My eight year still believes in Santa Claus. In fact, I’m confident in saying that he also believes in the Easter Bunny, and the Tooth Fairy. If I had any doubt earlier this year as we started decorating for Christmas if he still believed, it was quickly squashed this morning at the breakfast table.
Yesterday, my daughter knocked our Elf, Snowball, from his watchful place on a rogue decoration still hanging up from her birthday party in October. The paper globe hung in the arched doorway leading upstairs, and two nights ago, my husband moved Snowball to hang off of the decoration. If you’ve got the visual (or the song) of Wrecking Ball going through your mind, you’re spot on in how Snowball was hanging off the paper lantern.
According to my friend who was watching the kids, chaos ensued. Charlotte was traumatized, Greyson started crying, and Theo stood there stunned all watching this lifeless Elf fall quite ungracefully to the floor. And, this is why:
My children, including my eight year old, still believe in the Magic of Christmas. It’s that simple.
Yes, we have an Elf. Yes, he joins us shortly after Thanksgiving. No, we don’t dress him up, arrange him in elaborate displays at midnight (looking at you, those with a Pinterest board devoted to Elf Shenanigans). No, the children are not allowed to touch him once he’s joined our family until Christmas Eve. On Christmas Eve, the kids can play with Snowball all day long, because they understand that Santa picks Snowball up when he delivers their Santa Present on Christmas Eve night. Santa scoops him up, places him carefully in a bag with other Elves who have been picked up on our street and all over the WORLD and then he hangs out at the North Pole until Santa decides when he needs to arrive to our home again next year. Wait. What did I just read?
You read correctly. Together with my husband, we create the Magic of Christmas. Our budget is not extensive, our time is quite limited, and my patience is usually over by 7 p.m. every single day. And still, I’m proud of the fact that at 8 years and 4 months old my oldest son still believes in Santa Claus. Want to know the secret?
We have been authentic each and every year what Christmas is all about. First and foremost, it is in celebration of Jesus’ birth. We give gifts to others to celebrate Jesus’ life. My oldest son was 3 before he met Santa Claus for the first time. We’ve been fortunate to be able to go on the Polar Express for the past several years, and take part in that magical part of Christmas while the kids get to talk to Santa while on the trip. Each year I hold my breath, waiting for my children who are now reading to read the familiar signs to prove that we otherwise are not physically at the North Pole. Fingers crossed for this year too!
It’s hard to keep the magic and the “secret” of Santa alive.
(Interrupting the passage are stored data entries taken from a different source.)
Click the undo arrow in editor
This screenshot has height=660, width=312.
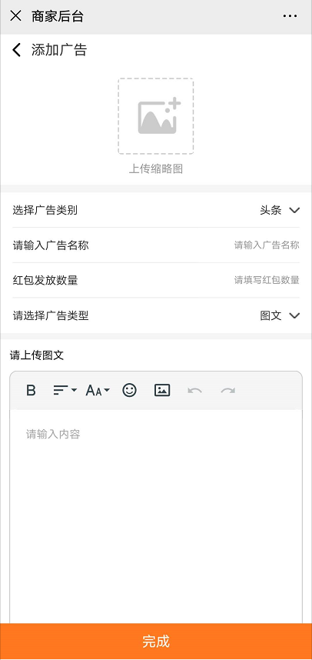[194, 391]
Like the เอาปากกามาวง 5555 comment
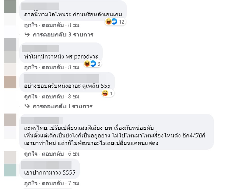Screen dimensions: 228x189 [x=31, y=183]
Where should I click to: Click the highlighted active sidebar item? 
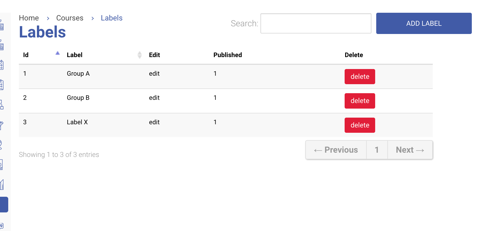click(4, 204)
But this morning, when I sat across the table from Greyson, he had legit big kid tears streaming down his cheeks. He was concerned that Snowball was permanently damaged; that his magic was gone because Charlotte had touched him making his magic go away. So, I don’t need to question whether or not he believes. What I have to do, no-what I need to do is to keep the magic alive for him this year.
Tomorrow marks nineteen years that my grandparents have been gone. Maybe I’m nostalgic thinking of all that has happened in nineteen years, and that I wish they had been a physical part of. I know that they would love these children to pieces if they were still here and in good health.
So, to all of you who are questioning if you tell your child the truth, or if you’re looking for ways to make Christmas more Magical this year-keep it authentic. This season will be over before we know it, and so will the chances that next year at this time will Greyson will still believe. And, when we get to that point with him and his siblings, we’ll figure out how to tell the truth of the story behind Santa Claus. But, the thing is: Christmas is still magical. Embrace it while you can.
Now to figure out what to do with our Elf.